Regardless of where you live, be sure to check out our free downloadable resources for helping you buy your first home.
- First-Time Home Buyer: Checklist When Buying A Home (PDF)
- Short Sales, Foreclosures and Homeowner Sales: A Guide to How They’re Different (PDF)
The low prices combined with the first-time homebuyer tax credit that ended last year, people were able to afford homes that previous generations needed decades to save for.
Even if you didn’t buy your first home last year, you still have time. Buying a home not only saves you from watching your dollars go down the drain with rent every month, it also provides some great tax deductions from property taxes and certain home improvements. Beyond the potentially huge cost savings, don’t forget the original benefit of just being able to change anything you want about your home when you buy instead of rent, so don’t procrastinate, and start browsing listings today.
How to Prevent Foreclosures
Last year was also a time of foreclosures. With unemployment at nearly ten percent, many people were losing their homes. If this is happening to you, be sure to contact your bank and check out the Making Home Affordable Programto get help on your loan. Also, if you’re tight on money, don’t forget to check out 45 Ways to Save Money and Live Well.
If you want to sell your home but you’re underwater (as in you owe more than your home is worth), talk to your lender about your options, and consider a short sale if that’s a possibility in your situation.
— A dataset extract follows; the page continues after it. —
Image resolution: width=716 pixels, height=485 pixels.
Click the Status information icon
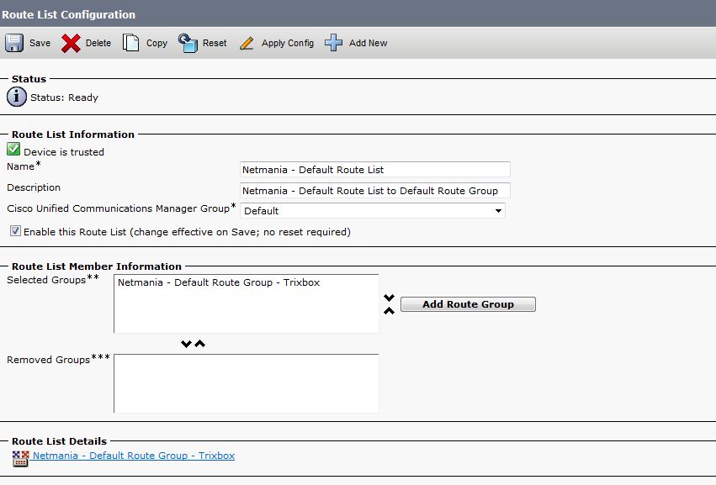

A short sale is a compromise between the lender and borrower, so that the lender agrees to absorb part of the loss from a lower sale price due to the economy. Each situation is different, so be sure to check with your lender as to whether this fits your situation.
Financial planning is crucial for every household, regardless of where you stand in your finances. Of course the first step is to have a hefty emergency fund set aside in case of job loss or financial crises. With the economy continuing to improve in 2011, and the housing market changing, what are some of your plans for the New Year?